"One morning, Zander awoke to discover
that the puddles were hard, cold, and slippery.
"They've turned to ice," explained the squirrel.
"That means winter will be here soon."
"What should I do to get ready?" asked Zander.
"Collect and store nuts," said the squirrel."
Young readers will not have heard such a story. Imagine a goose deciding that staying in the cold for the winter is a good thing! He wants more than the usual fare. No packing and flying south for him this year.
Zander enjoys the many pleasures of autumn: leaf piles, windy days, sunset walks. He doesn't mind being alone. As the temperatures cool, Zander begins to ask questions of other animals in preparation for the upcoming winter season. Animal friends have varying advice which will elicit delighted guffaws from young knowledgeable readers. Zander is reluctant to consider their suggestions. Snow brings a thrill, and even more problems. No one is around to offer advice anymore, and Zander is far too cold.

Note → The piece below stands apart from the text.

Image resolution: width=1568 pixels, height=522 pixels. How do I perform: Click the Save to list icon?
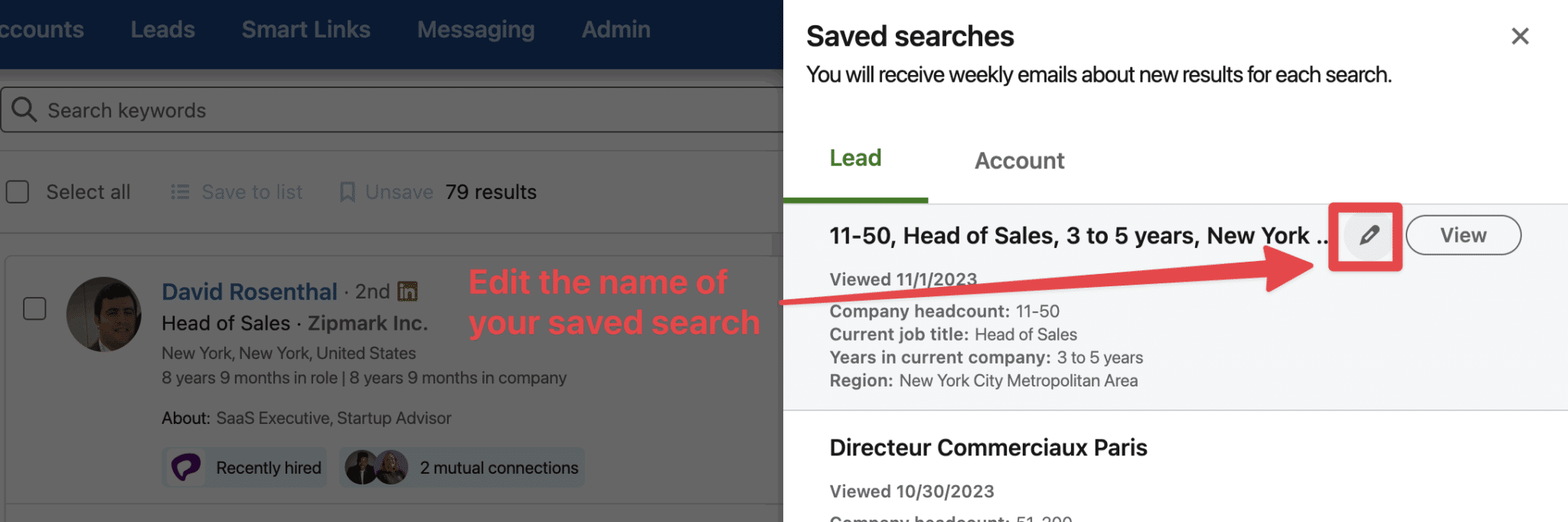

Luckily, help comes in snowboots, warm mittens and earmuffs. A little girl carries Zander to her cozy home.
"Zander had finally found a northern animal
whose winter adaptations were a perfect fit."
Grace and Zander spend a marvelous time together in front of the fire, reading to their heart's delight, while also enjoying a myriad of daytime activities outside. As spring bursts forth and his friends return, Zander has entertaining tales to tell. The lasting result of those stories is evident when kids see the new summer plan.
While this tale from Ms. Fergus is rife with her signature storytelling, Scot Ritchie ups the humor at every turn with wonderfully attractive pencil, ink, and digital artwork that is fully focused on Zander. The final spread and endpapers add even more charm.
An author’s note describes the winter adaptations of bears, geese, bats, snowshoe hares, and humans and discusses hibernation and migration.